▶ _Exercise objective_
For this task, retype the records below exactly.
Available data Start Marker
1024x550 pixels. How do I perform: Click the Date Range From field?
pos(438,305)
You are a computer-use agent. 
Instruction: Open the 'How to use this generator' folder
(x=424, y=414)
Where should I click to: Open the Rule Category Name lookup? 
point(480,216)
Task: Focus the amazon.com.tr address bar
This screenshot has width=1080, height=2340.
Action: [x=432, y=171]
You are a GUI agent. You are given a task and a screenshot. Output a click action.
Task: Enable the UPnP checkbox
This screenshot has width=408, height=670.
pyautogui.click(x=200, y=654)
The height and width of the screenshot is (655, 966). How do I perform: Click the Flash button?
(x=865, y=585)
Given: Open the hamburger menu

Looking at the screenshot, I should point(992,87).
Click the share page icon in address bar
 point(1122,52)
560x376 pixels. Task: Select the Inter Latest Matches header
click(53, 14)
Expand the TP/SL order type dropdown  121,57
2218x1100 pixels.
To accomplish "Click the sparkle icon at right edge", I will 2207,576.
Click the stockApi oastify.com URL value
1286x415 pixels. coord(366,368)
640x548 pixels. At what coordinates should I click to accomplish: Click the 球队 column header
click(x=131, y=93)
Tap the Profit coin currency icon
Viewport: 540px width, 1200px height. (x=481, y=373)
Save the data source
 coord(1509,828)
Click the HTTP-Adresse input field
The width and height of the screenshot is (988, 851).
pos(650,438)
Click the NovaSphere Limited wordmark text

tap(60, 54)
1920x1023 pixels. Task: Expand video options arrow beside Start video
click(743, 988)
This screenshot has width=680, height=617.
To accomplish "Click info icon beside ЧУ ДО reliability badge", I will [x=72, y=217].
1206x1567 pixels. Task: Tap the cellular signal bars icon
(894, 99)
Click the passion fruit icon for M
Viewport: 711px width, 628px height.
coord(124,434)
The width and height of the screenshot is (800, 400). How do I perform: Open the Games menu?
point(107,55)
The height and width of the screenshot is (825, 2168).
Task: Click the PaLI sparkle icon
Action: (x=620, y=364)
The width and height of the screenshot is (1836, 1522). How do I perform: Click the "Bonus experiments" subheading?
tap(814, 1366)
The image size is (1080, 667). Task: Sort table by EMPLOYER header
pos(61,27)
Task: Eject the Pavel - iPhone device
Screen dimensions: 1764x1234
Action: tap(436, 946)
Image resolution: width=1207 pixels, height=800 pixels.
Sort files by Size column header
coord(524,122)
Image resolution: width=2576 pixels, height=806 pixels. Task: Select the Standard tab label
Available data End Marker
▶ _Answer section_
1024x550 pixels. How do I perform: Click the Date Range From field?
pos(438,305)
You are a computer-use agent. 
Instruction: Open the 'How to use this generator' folder
(x=424, y=414)
Where should I click to: Open the Rule Category Name lookup? 
point(480,216)
Task: Focus the amazon.com.tr address bar
This screenshot has width=1080, height=2340.
Action: [x=432, y=171]
You are a GUI agent. You are given a task and a screenshot. Output a click action.
Task: Enable the UPnP checkbox
This screenshot has width=408, height=670.
pyautogui.click(x=200, y=654)
The height and width of the screenshot is (655, 966). How do I perform: Click the Flash button?
(x=865, y=585)
Given: Open the hamburger menu

Looking at the screenshot, I should point(992,87).
Click the share page icon in address bar
 point(1122,52)
560x376 pixels. Task: Select the Inter Latest Matches header
click(53, 14)
Expand the TP/SL order type dropdown  121,57
2218x1100 pixels.
To accomplish "Click the sparkle icon at right edge", I will 2207,576.
Click the stockApi oastify.com URL value
1286x415 pixels. coord(366,368)
640x548 pixels. At what coordinates should I click to accomplish: Click the 球队 column header
click(x=131, y=93)
Tap the Profit coin currency icon
Viewport: 540px width, 1200px height. (x=481, y=373)
Save the data source
 coord(1509,828)
Click the HTTP-Adresse input field
The width and height of the screenshot is (988, 851).
pos(650,438)
Click the NovaSphere Limited wordmark text

tap(60, 54)
1920x1023 pixels. Task: Expand video options arrow beside Start video
click(743, 988)
This screenshot has width=680, height=617.
To accomplish "Click info icon beside ЧУ ДО reliability badge", I will [x=72, y=217].
1206x1567 pixels. Task: Tap the cellular signal bars icon
(894, 99)
Click the passion fruit icon for M
Viewport: 711px width, 628px height.
coord(124,434)
The width and height of the screenshot is (800, 400). How do I perform: Open the Games menu?
point(107,55)
The height and width of the screenshot is (825, 2168).
Task: Click the PaLI sparkle icon
Action: (x=620, y=364)
The width and height of the screenshot is (1836, 1522). How do I perform: Click the "Bonus experiments" subheading?
tap(814, 1366)
The image size is (1080, 667). Task: Sort table by EMPLOYER header
pos(61,27)
Task: Eject the Pavel - iPhone device
Screen dimensions: 1764x1234
Action: tap(436, 946)
Image resolution: width=1207 pixels, height=800 pixels.
Sort files by Size column header
coord(524,122)
Image resolution: width=2576 pixels, height=806 pixels. Task: Select the Standard tab label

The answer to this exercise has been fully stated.